What is being asked: Restate verbatim the span of lines below between the line with "Task: Click the fourth" and the line with "You are a computer-use agent. This", including those two lines, and only that span.
START The records
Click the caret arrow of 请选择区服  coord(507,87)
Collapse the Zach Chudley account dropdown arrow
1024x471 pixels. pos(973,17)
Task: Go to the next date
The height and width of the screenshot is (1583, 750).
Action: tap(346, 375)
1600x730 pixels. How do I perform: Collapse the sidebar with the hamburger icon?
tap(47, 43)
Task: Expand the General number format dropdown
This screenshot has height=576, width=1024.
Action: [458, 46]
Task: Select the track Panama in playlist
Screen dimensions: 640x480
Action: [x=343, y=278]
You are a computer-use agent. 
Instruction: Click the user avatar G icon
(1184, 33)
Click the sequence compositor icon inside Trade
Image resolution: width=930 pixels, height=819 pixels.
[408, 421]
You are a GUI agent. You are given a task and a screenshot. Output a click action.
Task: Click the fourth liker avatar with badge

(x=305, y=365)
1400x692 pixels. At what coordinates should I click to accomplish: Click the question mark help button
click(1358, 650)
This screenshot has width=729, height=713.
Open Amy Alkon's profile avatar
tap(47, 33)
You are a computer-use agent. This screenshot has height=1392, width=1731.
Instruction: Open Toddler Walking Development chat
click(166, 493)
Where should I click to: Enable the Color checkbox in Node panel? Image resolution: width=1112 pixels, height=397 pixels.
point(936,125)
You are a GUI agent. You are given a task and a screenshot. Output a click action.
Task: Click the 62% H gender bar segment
END The records
Task solution:
Task: Click the fourth liker avatar with badge

(x=305, y=365)
1400x692 pixels. At what coordinates should I click to accomplish: Click the question mark help button
click(1358, 650)
This screenshot has width=729, height=713.
Open Amy Alkon's profile avatar
tap(47, 33)
You are a computer-use agent. This screenshot has height=1392, width=1731.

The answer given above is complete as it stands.